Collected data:
+-------+
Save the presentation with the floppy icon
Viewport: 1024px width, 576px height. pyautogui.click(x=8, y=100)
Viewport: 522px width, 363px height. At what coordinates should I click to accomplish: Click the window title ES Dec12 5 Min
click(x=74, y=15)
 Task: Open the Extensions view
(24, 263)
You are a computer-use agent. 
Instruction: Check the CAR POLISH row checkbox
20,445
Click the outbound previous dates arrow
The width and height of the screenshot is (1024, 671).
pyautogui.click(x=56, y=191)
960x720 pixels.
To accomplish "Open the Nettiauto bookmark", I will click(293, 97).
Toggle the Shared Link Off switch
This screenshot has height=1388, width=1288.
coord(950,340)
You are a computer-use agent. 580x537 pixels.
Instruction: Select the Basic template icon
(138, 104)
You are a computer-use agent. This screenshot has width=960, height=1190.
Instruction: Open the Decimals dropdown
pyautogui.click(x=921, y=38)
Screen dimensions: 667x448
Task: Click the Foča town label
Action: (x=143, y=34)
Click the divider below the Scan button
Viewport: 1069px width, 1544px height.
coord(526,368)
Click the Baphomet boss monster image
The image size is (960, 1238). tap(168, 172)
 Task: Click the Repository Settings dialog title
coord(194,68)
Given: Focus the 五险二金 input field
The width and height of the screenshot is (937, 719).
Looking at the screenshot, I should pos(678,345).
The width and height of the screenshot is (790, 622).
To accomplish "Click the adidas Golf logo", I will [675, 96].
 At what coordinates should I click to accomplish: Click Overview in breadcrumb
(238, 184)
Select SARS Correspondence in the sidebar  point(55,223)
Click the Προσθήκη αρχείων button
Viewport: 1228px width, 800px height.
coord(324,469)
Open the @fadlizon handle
+-------+
ASSIGNMENT: Please give the records again exactly as they are.

EXERCISE SOLUTION:
Save the presentation with the floppy icon
Viewport: 1024px width, 576px height. pyautogui.click(x=8, y=100)
Viewport: 522px width, 363px height. At what coordinates should I click to accomplish: Click the window title ES Dec12 5 Min
click(x=74, y=15)
 Task: Open the Extensions view
(24, 263)
You are a computer-use agent. 
Instruction: Check the CAR POLISH row checkbox
20,445
Click the outbound previous dates arrow
The width and height of the screenshot is (1024, 671).
pyautogui.click(x=56, y=191)
960x720 pixels.
To accomplish "Open the Nettiauto bookmark", I will click(293, 97).
Toggle the Shared Link Off switch
This screenshot has height=1388, width=1288.
coord(950,340)
You are a computer-use agent. 580x537 pixels.
Instruction: Select the Basic template icon
(138, 104)
You are a computer-use agent. This screenshot has width=960, height=1190.
Instruction: Open the Decimals dropdown
pyautogui.click(x=921, y=38)
Screen dimensions: 667x448
Task: Click the Foča town label
Action: (x=143, y=34)
Click the divider below the Scan button
Viewport: 1069px width, 1544px height.
coord(526,368)
Click the Baphomet boss monster image
The image size is (960, 1238). tap(168, 172)
 Task: Click the Repository Settings dialog title
coord(194,68)
Given: Focus the 五险二金 input field
The width and height of the screenshot is (937, 719).
Looking at the screenshot, I should pos(678,345).
The width and height of the screenshot is (790, 622).
To accomplish "Click the adidas Golf logo", I will [675, 96].
 At what coordinates should I click to accomplish: Click Overview in breadcrumb
(238, 184)
Select SARS Correspondence in the sidebar  point(55,223)
Click the Προσθήκη αρχείων button
Viewport: 1228px width, 800px height.
coord(324,469)
Open the @fadlizon handle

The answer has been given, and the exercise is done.